Assim, Nogueira (2010) adverte que o “tom, a pontuação, o léxico devem ter em atenção a especificidade estilística da oralidade”, de modo a que funcionem como “dispositivos adequados à escrita de diálogos sempre que as personagens e as situações narrativas o justifiquem, [uma vez que] ajudam a sublinhar a singularidade das personagens” (ibidem).

Porém, o registo discursivo do texto poderá operar a um nível interno dos personagens, dependendo das situação e do estilo adotado pelo autor para comunicar a sua obra ao público. Para tal, o guionista recorre à voice-over, que poderá ocorrer como narração em off, ou como monólogo. “A narração em voz-off […] tende a ser mais sofisticada estilisticamente, procurando cumplicidade ou eloquência com o espectador, enquanto o monólogo interior tende a ser mais cru, denotando autenticidade e espontaneidade” (Nogueira, 2010: 128).

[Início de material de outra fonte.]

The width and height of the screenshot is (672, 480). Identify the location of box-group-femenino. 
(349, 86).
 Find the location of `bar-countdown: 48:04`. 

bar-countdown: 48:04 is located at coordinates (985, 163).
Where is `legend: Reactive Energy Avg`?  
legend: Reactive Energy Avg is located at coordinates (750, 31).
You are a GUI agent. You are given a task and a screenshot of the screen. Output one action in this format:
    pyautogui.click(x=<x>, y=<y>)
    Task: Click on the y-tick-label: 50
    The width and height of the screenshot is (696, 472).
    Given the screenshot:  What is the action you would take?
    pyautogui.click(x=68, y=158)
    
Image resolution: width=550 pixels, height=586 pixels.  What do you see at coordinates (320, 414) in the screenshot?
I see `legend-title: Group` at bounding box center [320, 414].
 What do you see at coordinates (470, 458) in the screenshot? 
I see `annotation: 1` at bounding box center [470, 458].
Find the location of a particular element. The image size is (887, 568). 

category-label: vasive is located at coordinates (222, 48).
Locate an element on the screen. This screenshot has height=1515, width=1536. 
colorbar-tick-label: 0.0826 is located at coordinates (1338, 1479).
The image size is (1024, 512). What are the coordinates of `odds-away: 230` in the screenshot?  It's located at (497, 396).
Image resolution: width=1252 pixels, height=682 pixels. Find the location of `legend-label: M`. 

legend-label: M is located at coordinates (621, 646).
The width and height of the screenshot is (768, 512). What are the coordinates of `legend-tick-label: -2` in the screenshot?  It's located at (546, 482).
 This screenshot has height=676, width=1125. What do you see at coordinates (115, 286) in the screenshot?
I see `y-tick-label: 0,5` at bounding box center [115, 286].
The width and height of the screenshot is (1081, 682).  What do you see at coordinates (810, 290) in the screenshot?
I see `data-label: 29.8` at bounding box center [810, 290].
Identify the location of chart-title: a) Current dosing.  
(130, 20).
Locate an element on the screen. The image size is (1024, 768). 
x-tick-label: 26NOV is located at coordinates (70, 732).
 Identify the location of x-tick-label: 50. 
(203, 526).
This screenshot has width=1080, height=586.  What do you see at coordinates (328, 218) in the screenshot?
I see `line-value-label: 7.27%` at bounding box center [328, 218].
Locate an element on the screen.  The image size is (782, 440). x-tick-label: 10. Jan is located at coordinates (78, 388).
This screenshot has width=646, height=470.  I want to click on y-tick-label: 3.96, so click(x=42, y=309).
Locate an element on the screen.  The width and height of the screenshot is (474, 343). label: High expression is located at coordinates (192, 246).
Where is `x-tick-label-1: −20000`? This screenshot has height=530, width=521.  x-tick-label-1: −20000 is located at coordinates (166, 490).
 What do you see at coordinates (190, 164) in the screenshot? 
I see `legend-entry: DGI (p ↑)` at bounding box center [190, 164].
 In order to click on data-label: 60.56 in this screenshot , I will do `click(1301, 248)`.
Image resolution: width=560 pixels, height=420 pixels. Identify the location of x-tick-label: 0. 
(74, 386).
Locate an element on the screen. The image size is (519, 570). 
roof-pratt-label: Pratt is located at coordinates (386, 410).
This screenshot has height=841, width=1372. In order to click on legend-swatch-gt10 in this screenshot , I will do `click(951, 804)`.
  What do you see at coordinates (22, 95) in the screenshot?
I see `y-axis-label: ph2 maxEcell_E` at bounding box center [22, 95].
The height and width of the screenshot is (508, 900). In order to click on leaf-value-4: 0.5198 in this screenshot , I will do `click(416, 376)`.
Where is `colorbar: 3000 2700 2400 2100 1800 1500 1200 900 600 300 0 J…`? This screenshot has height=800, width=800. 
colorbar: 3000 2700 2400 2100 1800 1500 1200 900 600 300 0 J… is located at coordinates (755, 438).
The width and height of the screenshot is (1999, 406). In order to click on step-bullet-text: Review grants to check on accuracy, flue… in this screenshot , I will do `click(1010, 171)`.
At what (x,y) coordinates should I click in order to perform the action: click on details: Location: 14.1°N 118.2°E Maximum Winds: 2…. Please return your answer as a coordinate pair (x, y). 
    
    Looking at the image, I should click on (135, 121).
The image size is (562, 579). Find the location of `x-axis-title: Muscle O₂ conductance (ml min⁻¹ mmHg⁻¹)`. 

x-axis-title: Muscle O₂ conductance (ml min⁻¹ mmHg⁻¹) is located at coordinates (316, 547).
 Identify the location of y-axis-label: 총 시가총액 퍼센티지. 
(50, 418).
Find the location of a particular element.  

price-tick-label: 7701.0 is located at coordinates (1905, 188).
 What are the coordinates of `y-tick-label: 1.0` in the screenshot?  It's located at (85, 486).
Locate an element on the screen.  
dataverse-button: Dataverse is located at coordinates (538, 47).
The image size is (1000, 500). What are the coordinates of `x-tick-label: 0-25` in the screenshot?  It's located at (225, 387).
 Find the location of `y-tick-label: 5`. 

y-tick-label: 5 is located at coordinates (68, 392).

Criar uma narrativa pressupõe sempre várias escolhas. Independentemente das várias hipóteses que se tem para comunicar um dado acontecimento, importa, por fim, encontrar a solução adequada, aquela que será, no entender do autor, a que poderá melhor expressar a sua intenção dentro de um contexto narrativo, social e cultural, aos quais não estão alheios o sistemas de linguagem e a própria língua.